Dans sa présentation, le ministre de la Santé, Khalid Aït Taleb, a détaillé les dispositions prévues dans ces textes inscrits dans le cadre de la mise en oeuvre du chantier royal portant sur la réforme du système sanitaire. Pour le texte relatif à la création des groupements territoriaux, son objectif est de faire face aux contraintes et obstacles qui entachent l’offre des soins au niveau territorial et de mettre à niveau le système national de santé dans son volet lié à la gouvernance, en se basant sur les choix stratégiques proposés dans le rapport général sur le nouveau modèle de développement, notamment la proposition relative au regroupement du centre hospitalier universitaire (CHU) et de l’ensemble des unités hospitalières régionales en un seul établissement public autonome chargé des soins hospitaliers.


Souveraineté sanitaire
Ce texte prévoit également la création d’un groupement territorial de santé dans chaque région, en se référant à un texte réglementaire pour déterminer le siège de chaque groupement et les institutions de santé qui le composent. Quant au deuxième texte, il est en phase avec les spécificités du secteur public de santé ainsi que les défis qu’il se doit de relever, et intervient dans le cadre de la mise en oeuvre des piliers de la réforme du système de santé, particulièrement le pilier relatif à la valorisation des ressources humaines.

Quant au projet de loi relatif à la création de l’agence marocaine des médicaments et des produits de santé, il comporte des dispositions définissant les missions, les prérogatives et les rôles confiés à cette nouvelle structure, en particulier ce qui concerne l’exécution des orientations stratégiques de la politique de l’État visant à assurer la souveraineté médicamenteuse et à garantir la disponibilité, la sûreté et la qualité des médicaments et produits de santé.

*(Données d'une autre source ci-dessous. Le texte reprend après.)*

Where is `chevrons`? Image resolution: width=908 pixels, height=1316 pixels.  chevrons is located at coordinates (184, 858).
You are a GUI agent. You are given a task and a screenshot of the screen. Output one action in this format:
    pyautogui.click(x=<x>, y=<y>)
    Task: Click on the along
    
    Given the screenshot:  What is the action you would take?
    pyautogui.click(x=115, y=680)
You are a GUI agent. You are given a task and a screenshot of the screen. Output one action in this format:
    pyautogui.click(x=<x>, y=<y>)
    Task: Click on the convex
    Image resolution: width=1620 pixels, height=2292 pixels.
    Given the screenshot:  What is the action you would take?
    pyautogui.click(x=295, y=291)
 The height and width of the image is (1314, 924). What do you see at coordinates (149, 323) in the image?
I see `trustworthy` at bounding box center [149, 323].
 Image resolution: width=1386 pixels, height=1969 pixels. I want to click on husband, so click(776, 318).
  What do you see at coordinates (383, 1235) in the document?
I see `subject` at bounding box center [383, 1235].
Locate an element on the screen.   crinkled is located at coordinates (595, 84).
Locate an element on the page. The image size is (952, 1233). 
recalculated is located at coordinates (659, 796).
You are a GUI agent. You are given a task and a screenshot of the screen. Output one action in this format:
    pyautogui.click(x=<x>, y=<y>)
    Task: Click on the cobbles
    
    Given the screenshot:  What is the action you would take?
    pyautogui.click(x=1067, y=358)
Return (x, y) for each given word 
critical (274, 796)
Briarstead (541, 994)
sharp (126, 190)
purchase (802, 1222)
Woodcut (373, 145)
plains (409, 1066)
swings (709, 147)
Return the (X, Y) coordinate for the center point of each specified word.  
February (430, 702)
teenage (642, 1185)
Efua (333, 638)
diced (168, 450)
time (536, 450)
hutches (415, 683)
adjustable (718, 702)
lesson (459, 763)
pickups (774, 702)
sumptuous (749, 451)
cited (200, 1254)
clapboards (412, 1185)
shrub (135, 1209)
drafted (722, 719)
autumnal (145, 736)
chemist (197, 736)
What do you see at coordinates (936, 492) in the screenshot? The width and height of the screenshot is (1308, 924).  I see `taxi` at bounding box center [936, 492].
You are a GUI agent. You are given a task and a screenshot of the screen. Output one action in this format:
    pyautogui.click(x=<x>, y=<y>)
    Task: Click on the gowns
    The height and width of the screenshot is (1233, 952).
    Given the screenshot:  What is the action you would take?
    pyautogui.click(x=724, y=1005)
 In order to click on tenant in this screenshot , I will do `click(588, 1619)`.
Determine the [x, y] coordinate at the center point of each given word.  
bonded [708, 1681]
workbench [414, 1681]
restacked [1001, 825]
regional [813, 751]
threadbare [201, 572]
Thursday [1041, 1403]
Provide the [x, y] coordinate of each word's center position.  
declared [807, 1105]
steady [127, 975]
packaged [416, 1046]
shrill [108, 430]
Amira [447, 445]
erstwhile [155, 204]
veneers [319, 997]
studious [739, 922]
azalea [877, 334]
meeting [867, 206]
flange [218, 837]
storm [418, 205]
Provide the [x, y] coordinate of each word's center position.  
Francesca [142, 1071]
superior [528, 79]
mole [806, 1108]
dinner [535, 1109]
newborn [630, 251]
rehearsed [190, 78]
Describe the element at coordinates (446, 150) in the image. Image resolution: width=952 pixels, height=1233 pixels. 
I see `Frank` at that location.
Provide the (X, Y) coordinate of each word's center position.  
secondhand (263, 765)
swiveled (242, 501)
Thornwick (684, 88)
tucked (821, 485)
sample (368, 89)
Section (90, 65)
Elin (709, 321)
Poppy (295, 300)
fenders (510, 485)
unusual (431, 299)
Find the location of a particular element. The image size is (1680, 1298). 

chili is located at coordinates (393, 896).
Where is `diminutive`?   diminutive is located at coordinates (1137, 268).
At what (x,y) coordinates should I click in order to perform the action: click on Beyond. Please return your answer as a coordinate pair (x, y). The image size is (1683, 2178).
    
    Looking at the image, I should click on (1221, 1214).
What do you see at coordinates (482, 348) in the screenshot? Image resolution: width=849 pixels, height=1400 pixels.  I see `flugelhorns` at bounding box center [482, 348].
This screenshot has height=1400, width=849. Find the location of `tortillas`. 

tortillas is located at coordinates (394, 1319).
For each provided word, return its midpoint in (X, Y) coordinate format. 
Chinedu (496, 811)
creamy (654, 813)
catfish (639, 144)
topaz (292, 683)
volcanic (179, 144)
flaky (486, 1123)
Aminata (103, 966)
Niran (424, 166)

Pour l’Agence marocaine du sang et de ses dérivés, elle est consacrée comme un établissement public doté de la personnalité morale et de l’autonomie financière, qui se substituera au Centre National de Transfusion Sanguine et d’Hématologie (CNTSH) et à l’ensemble des Centres régionaux de transfusion sanguine. Enfin, le projet de loi à l’assurance maladie obligatoire fixe les règles régissant l’AMO pour les personnes capables de s’acquitter des cotisations et n’exerçant aucune activité rémunérée ou non rémunérée.

En outre, ce projet de loi détermine la catégorie éligible pour bénéficier de ce régime, à savoir les personnes dans la capacité à s’acquitter des cotisations a été prouvée, et qui ne sont soumises à aucun autre régime de l’AMO. Pour Khalid Ait Taleb, les nouveaux textes tentent de refléter une réforme radicale et profonde qui rompt définitivement avec les pratiques actuelles sur le plan de la gestion du système de santé.